Matrix – The Art of Tirzah Garwood

Photographs of Tirzah Garwood

Tirzah did no more engraving after her marriage. Her first child was born in 1936 and was followed by two others. She was a devoted wife and mother and perhaps the medium of wood engraving was too exacting to combine with the domestic chores which she never found either easy or congenial. In 1933, however, she was working with her husband on murals for a circular tea room and bar at a newly built railway hotel at Morecambe. But the stylised seaside scenes animated by fireworks and fluttering flags and almost empty of figures were wholly of Eric’s devising.

Papers marbled by Tirzah Garwood

Soon, however, encouraged by Charlotte Bawden, Tirzah discovered a new outlet for her talents, one that was less demanding than engraving making marbled pattern papers. She quickly mastered the volatile medium and produced patterns the like of which had never been seen, delicate repeating designs which had nothing in common with traditional marbling. The motifs are nearly always based on natural forms, on leaves, frail flowers and grasses, and the freedom and unpredictable character of the medium imbue them with a tremulous, poetic sense of life.

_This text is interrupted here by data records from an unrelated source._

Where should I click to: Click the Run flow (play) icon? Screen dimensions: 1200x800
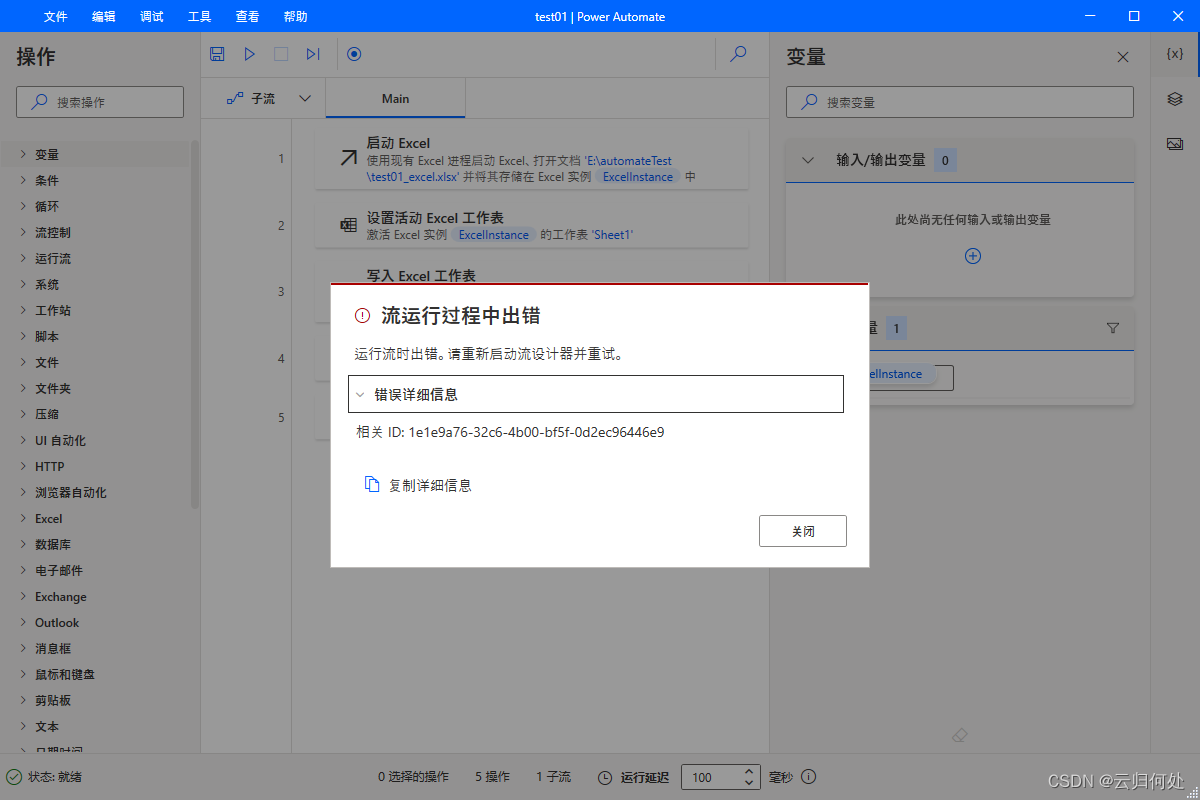(249, 54)
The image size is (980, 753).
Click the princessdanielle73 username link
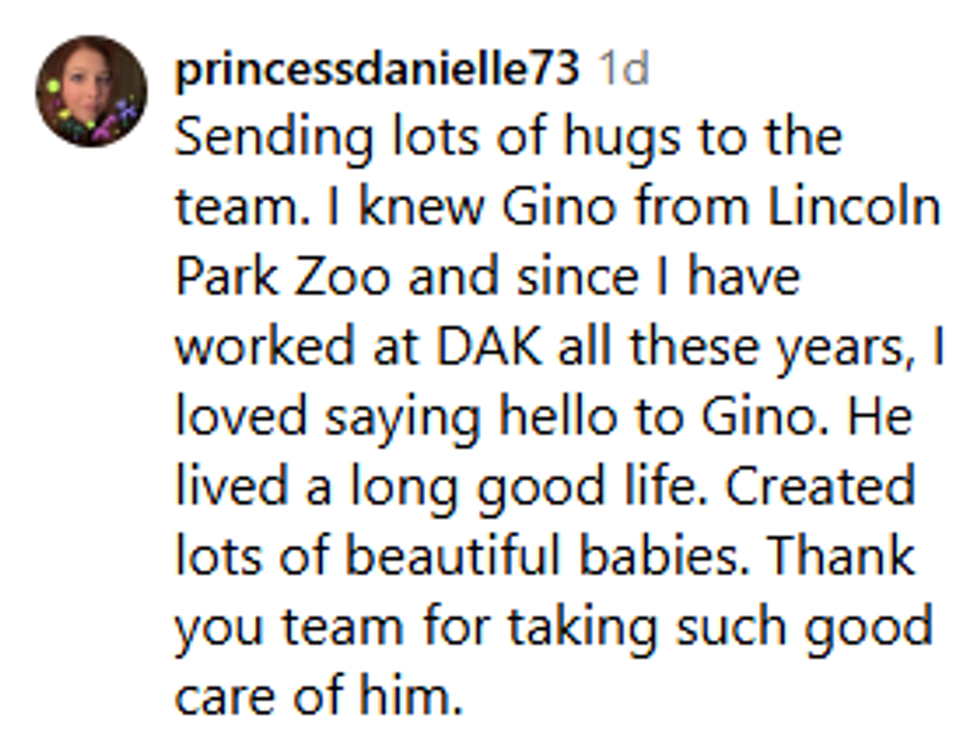(x=376, y=70)
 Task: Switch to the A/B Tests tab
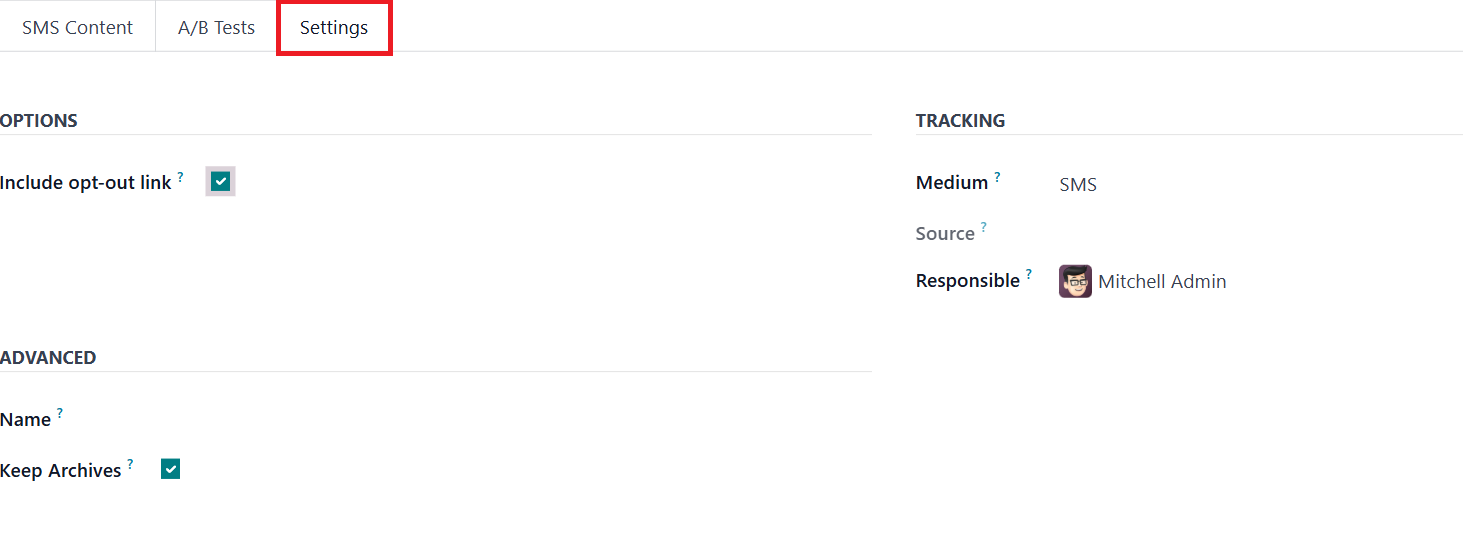[x=216, y=27]
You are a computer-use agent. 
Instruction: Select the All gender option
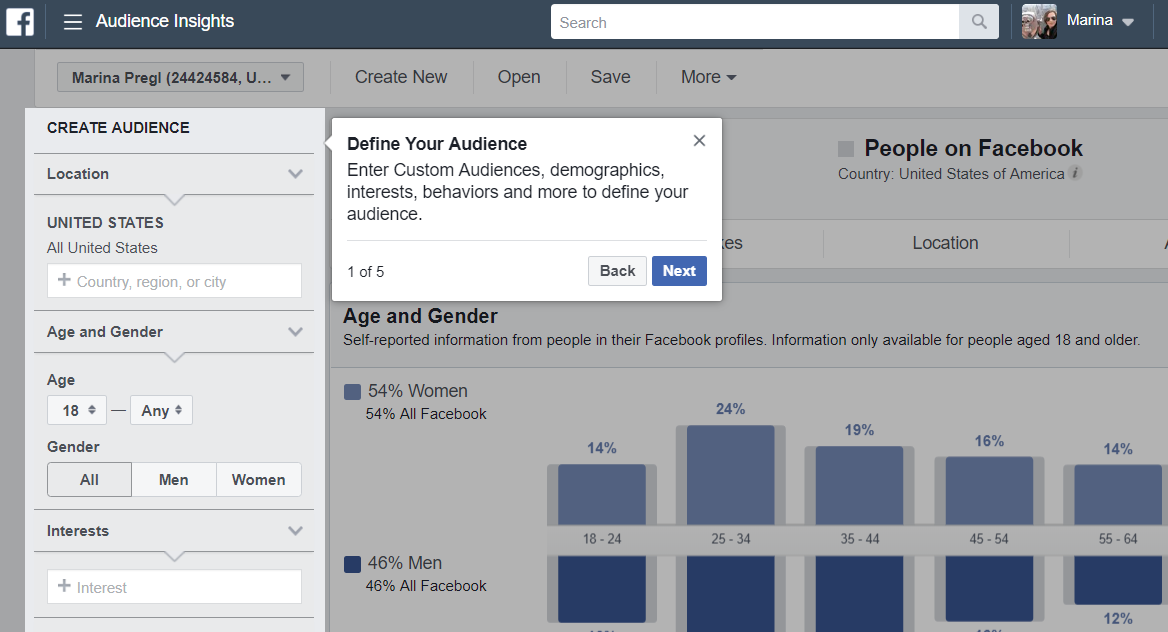point(89,480)
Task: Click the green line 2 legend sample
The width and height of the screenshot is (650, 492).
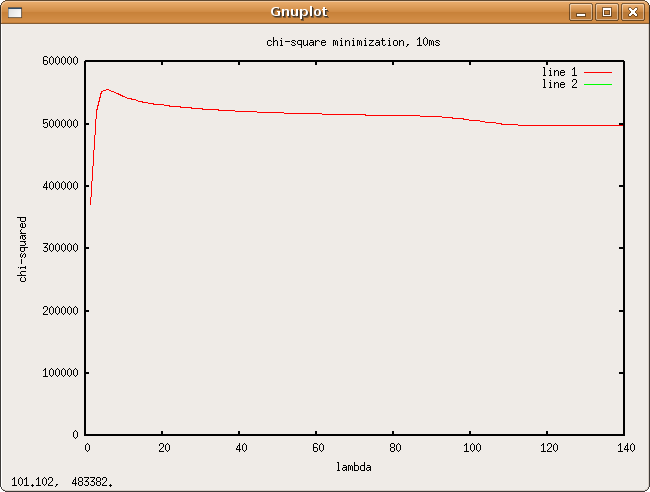Action: click(x=597, y=85)
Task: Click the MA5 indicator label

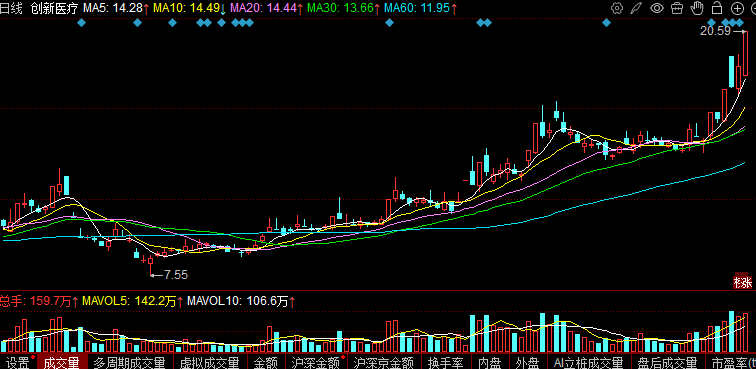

Papers marbled by Tirzah Garwood

The sensitive colour range includes pale grey, lilac, mole brown, indigo, light rust red, olive green and palest emerald and an occasional vivid touch of orange or scarlet. Rows of spear like leaves of dull grey green alternate with little blobs of the same colour circled with dots of pale red brown; large pink, shadowy leaf shapes surge upwards against a pearly luminosity; irregular spots of white like tiny flowers or flashes of light and fine dark narrow leaves move across roughly defined squares of light red pigment; discs of fiery red with dark curves above and below them, like luscious fruits and their leaves, shine between lines of tender white tassels; bold, curving petals, arranged to suggest a stylised flower, sprawl across the paper in two tones of grey; a thick mesh of vigorously upthrusting leaves is enlivened by little dabs of orange; strong branching light terracotta leaves cast green shadows; sober grey, minutely spotted discs are flanked by broken twisted cotton like filaments. Similar clusters of spiralling white threads divide large mouchette shapes outlined in red and filled with sultry, mottled green; thin, almost black leaves twist and turn against a mist coloured ground and the elegant shadows of flowering grasses lie athwart the pale, rust coloured, almost translucent forms of ragged autumn leaves. In one specially subtle design barley sugar stripes of twirling strands of white and deep grey green stand out boldly from a background of light red, white and palest dove coloured flowing and crisscrossing tendrils upon which are scattered small honeysuckle-derived flowers.

A short description of the way in which Tirzah achieved these ravishing effects will perhaps give some idea of the amazing dexterity she developed. She filled a large shallow dish, sink or portable bath with water and added a little flour to thicken it. Onto this she dropped a brush full of oil paint thinned with linseed oil and stirred the water until it became a uniform colour.